● Request:
Copy the passage of the forum thread about getting a name wrong that begins at the words "I got back an" and stops after "subject. Hmmm...Ohhh well!", putting "error" in place of "mistake".

● Document excerpt:
····················

Yep OP he went ballistic and that was nuts. But you were rude or stupid and did nothing to correct it. In fact if he had just gone quietly away you would be wondering what happened.
As Real-me in message 46 pointed out you contacted him first. This set him up for the sting he felt at being mistaken repeatedly for someone else. He was probalby not IMing with 4 other people and reading emails and eating at the same time so your behavour was objectionable.

And Tdh? Come on guy you know women always stick together. It has always been that way. Of course you are right that if a guy posted this they'd be gutting him like a fish, but its even worse. Most of us guys would join them to curry favour! Man we don't stand a chance.

And countrysugar message 2
When he says or does something impressive I'll remember his name until then he's darlin.
Is that why when I left this morning you said 'bye darlin'?
 dogwood
Joined: 2/2/2007
Msg: 74
Got his name wrong
Posted: 5/24/2007 3:47:23 AM
I'm with tdh on this one. OP is a player, as well as a bit of an drama queen.
 Celtic_Angel
Joined: 9/2/2005
Msg: 78
Got his name wrong
Posted: 5/24/2007 7:55:14 AM
I agree with you TDH46. I think it is very rude to call someone by the wrong name, not once, but twice. I wouldn't have spoken to her anymore either.

If you cannot do more than one thing at a time well, then don't attempt it.

I think that if you are instant messaging with one person, then they do deserve your attention, the same as if it was a phone call. It's just common courtesy, which, unfortunately, is not too common these days.
 tdh46
Joined: 1/7/2007
Msg: 82
Got his name wrong
Posted: 5/24/2007 8:24:13 AM
Mec1 says" She called me 4 other names"

So it turned out the Op was somewhat deceptive in her opening thread ,she said she missed his name twice, yet the guy himself as pointed out in both his post that she actually missed his name 4 different times. At first i though maybe the guy over reacted, But if someone contacted me here on pof then miss my name 4 different times on msn. I would be really pissed too and be thinking she must have massed e-mailed guys and is chatting to all of them at once.

After missing the poor guys name 4 times, I stand by my original post that the Op is a wanna be player with no regard for the feelings of others.
 val0214
Joined: 5/7/2007
Msg: 83
Got his name wrong
Posted: 5/24/2007 8:27:30 AM
OP I know what you mean.

I had multiple email windows up. I was emailing a female friend of mine and a man I went out on a blind date with. Well, I sent an attachment about serial killers in South America to the blind date meaning to send it to my female friend because we had both seen the movie "Copycat" and had looked into the subject...more out of fear and curiousity as they used real cases in the movie and before the movie we didn't even know such a thing existed. And I sent the email to the friend that was meant for him (it was tame).

I got back an email from him saying I was harsh and he was ending it.

That's when I realized my mistake. Oooops!

Now that I think about it, I think maybe he thought I was referring to him being a serial killer (which I didn't). At the time I thought he meant I was "messed up" for even bringing up the subject. Hmmm...Ohhh well!

P.S. Just tell him Marc is gay so there's not much to be jealous of.

····················

● Collected data:
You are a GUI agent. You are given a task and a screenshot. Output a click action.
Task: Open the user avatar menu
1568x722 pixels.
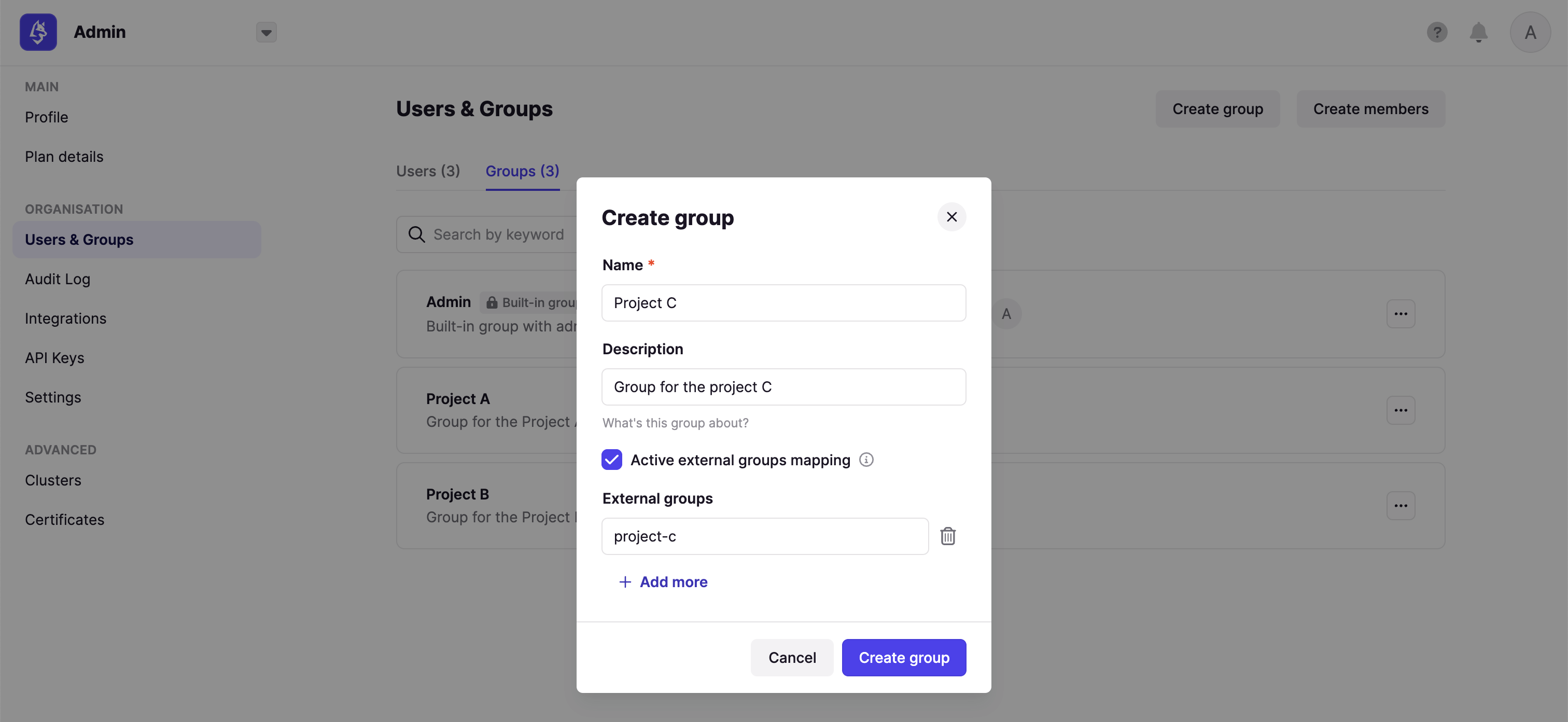[x=1530, y=32]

····················

● Response below:
I got back an email from him saying I was harsh and he was ending it.

That's when I realized my error. Oooops!

Now that I think about it, I think maybe he thought I was referring to him being a serial killer (which I didn't). At the time I thought he meant I was "messed up" for even bringing up the subject. Hmmm...Ohhh well!